There is nothing worst in this life than regret. Of course, I have, as many of you do, many regrets. What is worst, actually, is emptiness. When you no longer have the faith, will or energy, that emptiness in our stomach fills your soul, well that is the worst.
Despite all my blessings (and I still have sooo many), I linger on my daughter’s absence. The emptiness and longing gets overwhelming. I can sit in one place all day and just be empty. I would be ok with that if I could, but God is merciful in giving me my other kids and husband who keep me moving.
When that emptiness hits, and I just want to sit and cry, I also lose my hope and faith. I believe in God, Jesus, Mary, et al, but I wonder at the hope of seeing my girl again. Where is she? I felt her so strongly right after she passed away. Where is that feeling now?? Was that just my mind playing tricks? Am I becoming psychotic thinking about this all the time??
I’ve been in a rut for a couple of weeks. I have questioned the resurrection of our souls, and I reverted to plain human science to account for my thoughts. I turned my face away from what I know about God and His love. I thought I would never see Allie again, and life is just life – when it’s over, it’s over.

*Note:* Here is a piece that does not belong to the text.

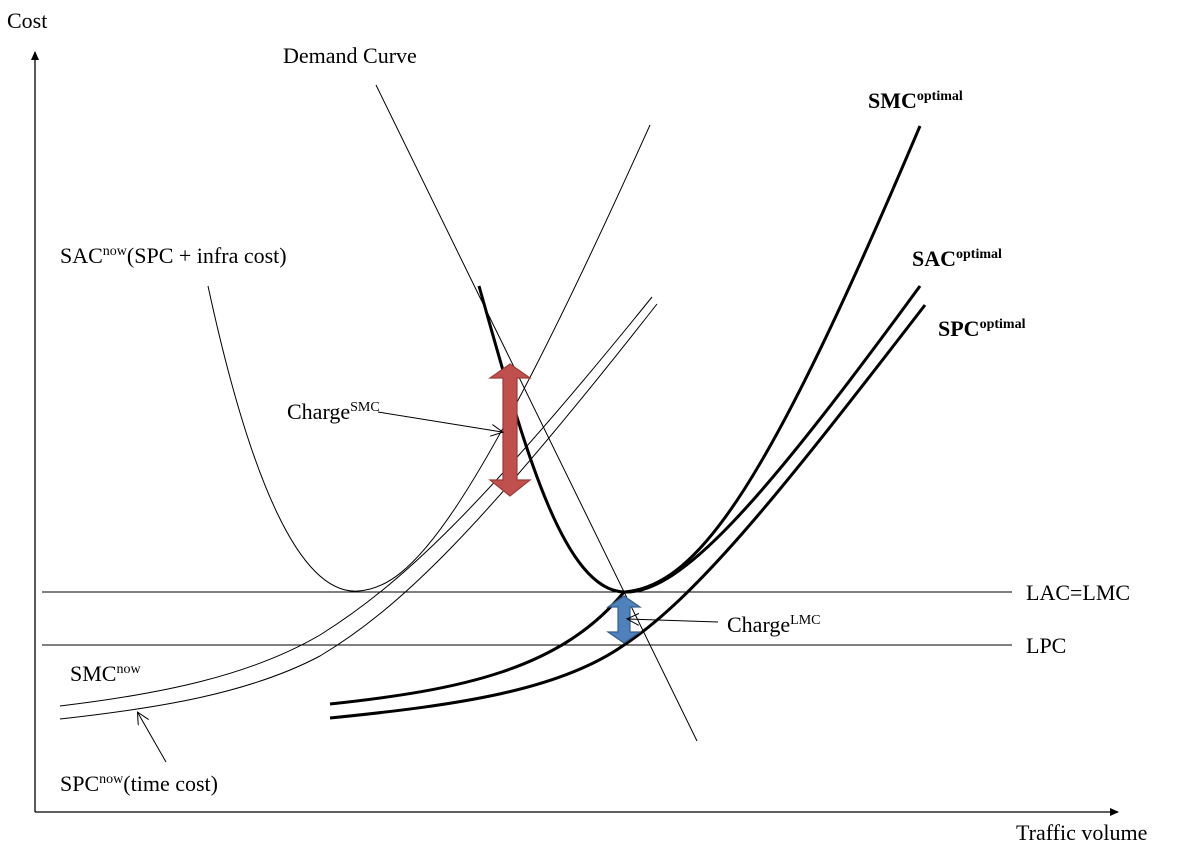 Image resolution: width=1190 pixels, height=845 pixels. Describe the element at coordinates (478, 648) in the screenshot. I see `sac-optimal-lower-branch` at that location.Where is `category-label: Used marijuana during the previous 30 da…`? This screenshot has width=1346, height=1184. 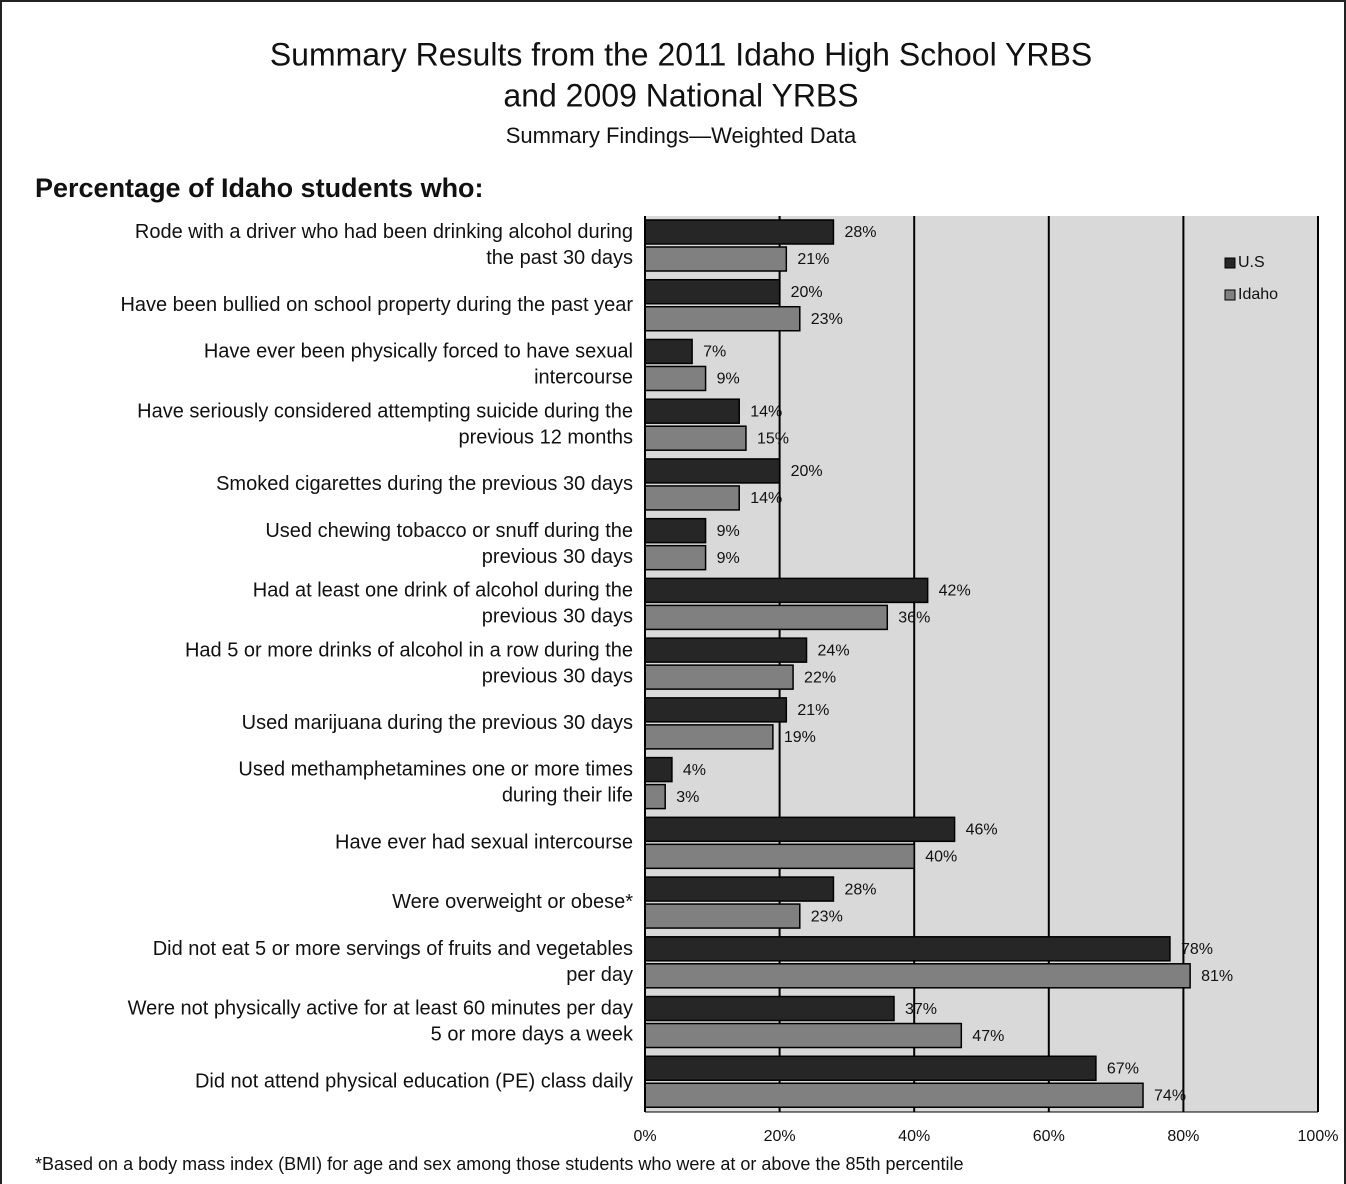
category-label: Used marijuana during the previous 30 da… is located at coordinates (438, 723).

This morning, I was, as usual, awake way too early than I wanted. I was sitting on the couch with the dog, just thinking of nothingness and feeling empty. I heard some plates clanging in the kitchen nearby. I thought that unusual since everyone was still asleep, and the only person who would do that is Allie. Then I hear a voice, ever so clear, say mom. Just “mom”.

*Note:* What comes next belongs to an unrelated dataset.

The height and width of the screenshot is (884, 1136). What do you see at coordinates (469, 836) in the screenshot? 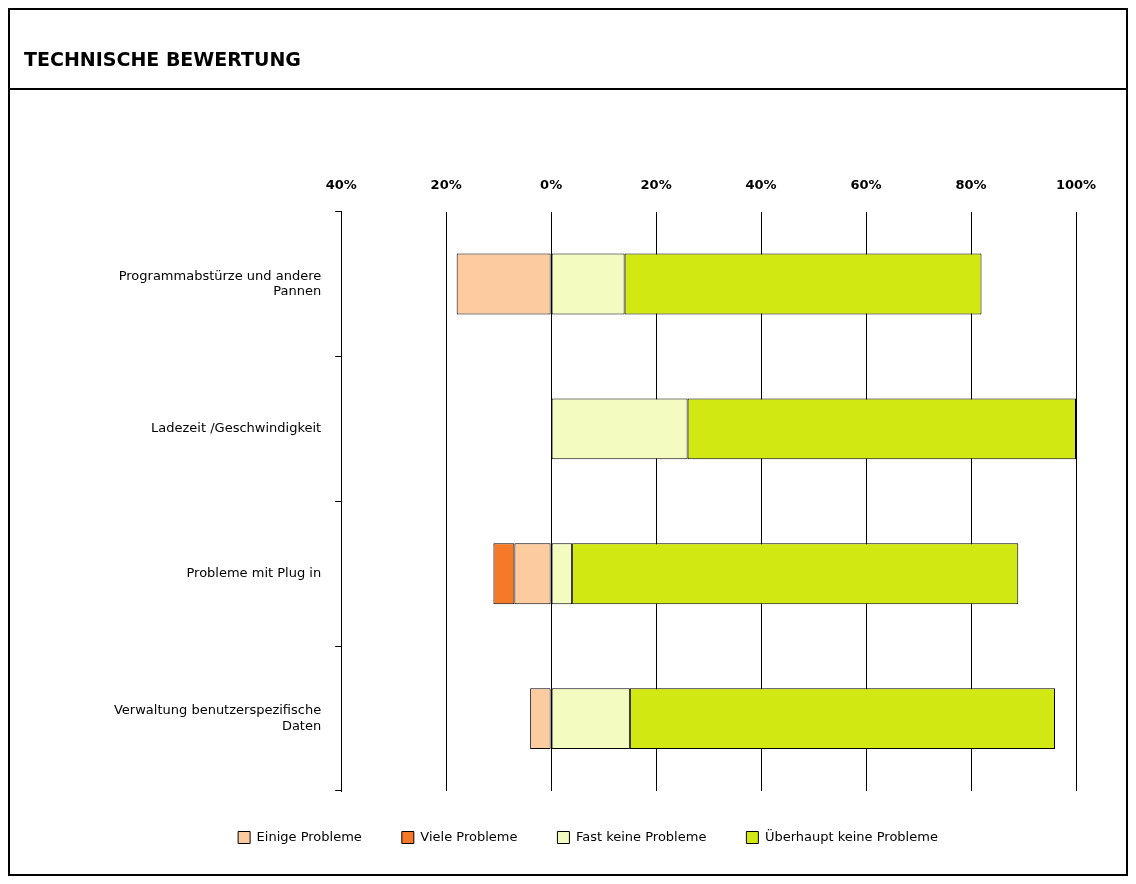
I see `legend-label: Viele Probleme` at bounding box center [469, 836].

I can excuse that as my mind playing tricks, etc. I am crying because I know it’s her. I know it’s God telling me it’s her. I know it’s a sign that there is hope and to keep the faith in Him. I don’t hear voices, believe me.
And while it could very well be my mind wanting to hear this, I will run with this and keep it to heart. I don’t get many signs anymore from Allie. In her first year away from us, I saw clouds shaped like the letter A. I heard my husband talking in his sleep in a voice so unfamiliar from his normal tone, saying “momma, I love you” over and over again. I would see yellow butterflies everywhere I looked. I don’t see those now really. It’s all very strange, yet it’s all so spiritually uplifting to think about how she makes her spiritual soul known to us. I can still hear her sitting next to me telling me “I’m sorry momma”. I can still feel her wrapping me in an embrace so powerful and all-encompassing as I’ve ever felt in my life just before we laid her to rest. It felt like she was giving me her one more big crush of love before she flew up.

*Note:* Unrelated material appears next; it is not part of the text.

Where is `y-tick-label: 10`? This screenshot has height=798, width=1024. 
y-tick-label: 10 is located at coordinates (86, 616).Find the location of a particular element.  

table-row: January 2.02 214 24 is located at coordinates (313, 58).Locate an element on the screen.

It’s incredible if we connect to our faith and love. It’s imperative that we find our spirit in God. It’s the only real thing to keep us moving and encouraged. I am glad I didn’t give up and wallow in the emptiness. It is all to easy to do that. Evil makes it easy for us to give up. Evil also makes it hard for us to find the good. I’m going to keep fighting for that good, because I want to see God and my baby girl again someday.